Millions of people with a thirst for equity, justice and peace were living their lives, which were violently taken away
Despite obvious differences, all of this reminds me of episodes we went through during the civil war and dictatorship in this country. In October 1990 Kagame and his men invade Rwanda from Uganda and initiate a war to seize (lost) power. They do not completely succeed and the war degenerates into genocide. After 100 days of multidirectional murderous madness, he takes power by force in July 1994, initiating a harsh repression in his country (in addition to two wars in neighboring DR Congo, which continue to produce thousands of refugees in Africa and Europe), recasting himself as a democrat in the international community while remaining a systematically repressive dictator. This year he will probably be reelected president with almost 100 percent of the vote. I have the impression that individuals and peoples have less need for liberators of the fatherland, populists and providers of material freedom (in the form of visionary leaders and/or leaders of multinational corporations) and more of a need for citizens who are at the service of individuals and peoples.

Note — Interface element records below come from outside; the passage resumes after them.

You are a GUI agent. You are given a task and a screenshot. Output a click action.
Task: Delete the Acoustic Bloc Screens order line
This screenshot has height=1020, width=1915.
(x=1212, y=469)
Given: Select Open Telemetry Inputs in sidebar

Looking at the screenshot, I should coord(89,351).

The International Criminal Tribunal for Rwanda, which was set up to investigate the most serious crimes committed in this country (only in 1994), has investigated only one part of the conflict and has not wanted to investigate the death of the missionary Vallmajó, or those of Hutu and Tutsi bishops and religious workers, or Hutu and Twa victims. It has only condemned some twenty Hutu leaders of the Habyarimana regime against which Kagame fought. This court cannot investigate the death of Flors and her copanions in 1997 or the rest of the Spanish, Rwandan and Congolese victims. The International Criminal Court cannot do so either since it is only competent to investigate crimes committed after 2002.

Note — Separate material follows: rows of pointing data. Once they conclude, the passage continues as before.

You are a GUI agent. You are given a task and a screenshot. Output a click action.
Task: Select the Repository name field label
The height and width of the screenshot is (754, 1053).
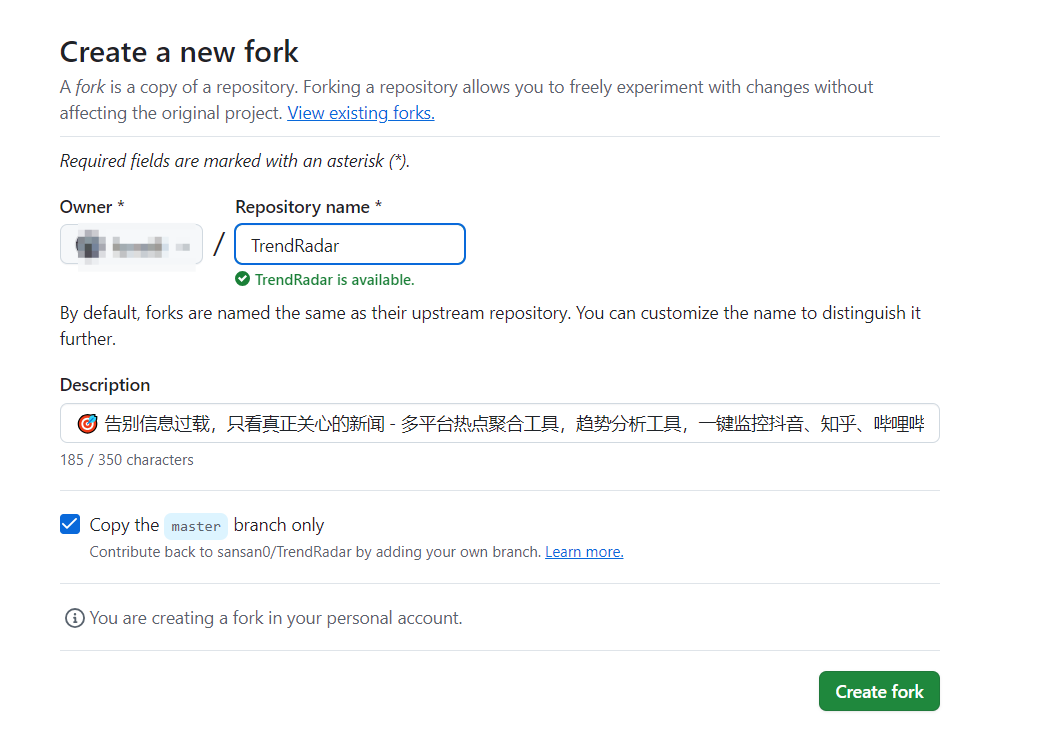point(308,207)
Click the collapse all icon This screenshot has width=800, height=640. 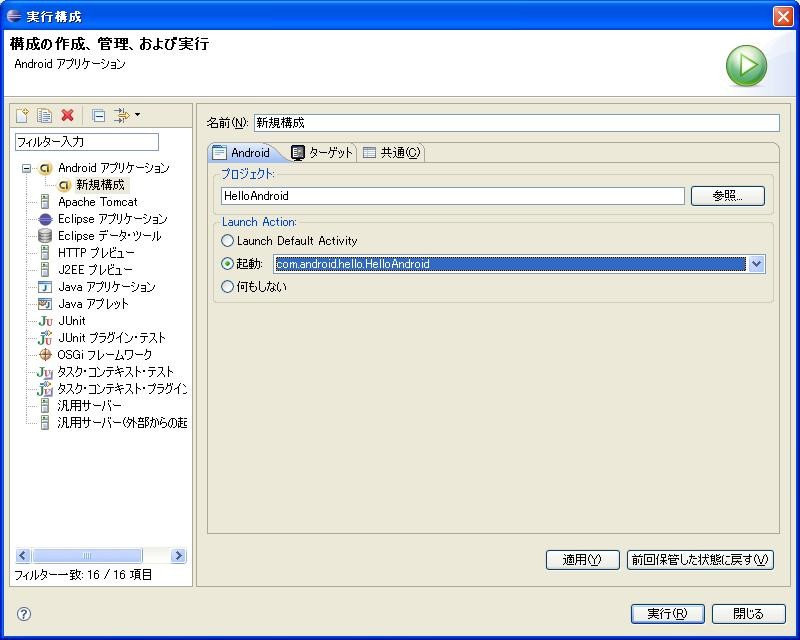pos(100,115)
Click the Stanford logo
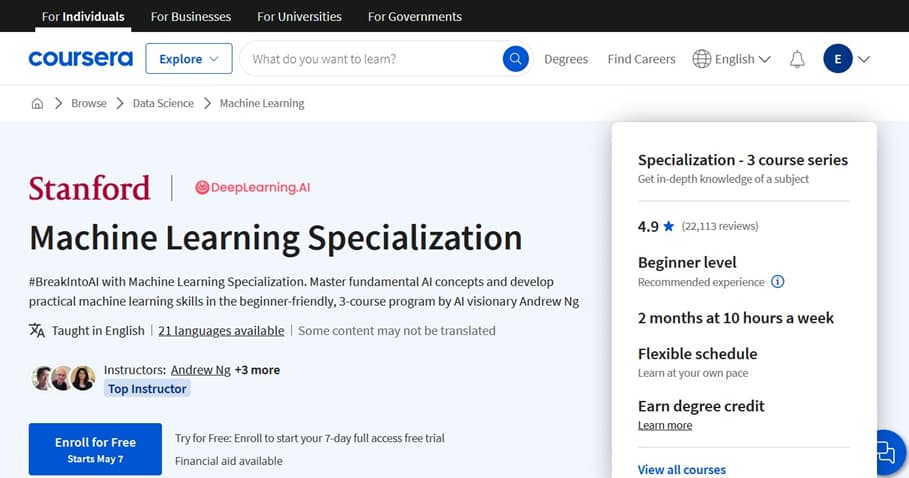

We have less need for liberators of the fatherland, populists and suppliers of material freedom and more of citizens at the service of individuals and peoples
That is why the relatives of Flors Sirera and the Catalan, Spanish and Rwandan victims, together with prominent public institutions (including the town councils of Figueres, Manresa, Navata and Seville) and national and international NGOs, filed a judicial action according to the principle of universal justice. After years of investigation with protected witnesses, the judge issued international arrest warrants for forty members of Rwanda’s political-military leadership, beginning with Kagame. From then on there were numerous international impacts2, which tried to be neutralized. The last one, the arrest – at the request of a Spanish judge – of General Karake Karenzi in London, who managed to avoid the extradition trial thanks to the maneuvers and political interference of the British prosecution and of Karake’s lawyer, Cherie Blair (wife of former prime minister Tony Blair and “free” advisor to Kagame). Furthermore the Spanish government wanted to suppress universal justice, forcing victims to appeal in amparo before the Constitutional Court.
We continue today to focus our attention on Flors, Manuel, Luis, Victoire and all those who, regardless of their position of responsibility, decide to serve individuals and peoples and work for the realization of human rights in more equitable, harmonious and peaceful societies.
1. Victoire Ingabire, already as a political prisoner, was one of the nominees for the European Parliament’s Sakharov Prize for Freedom of Thought, and is, for the third consecutive year, a candidate for the Catalonia International Prize granted by the Generalitat of Catalonia. She has also been a candidate for the ICIP Peace in Progress Award 2016.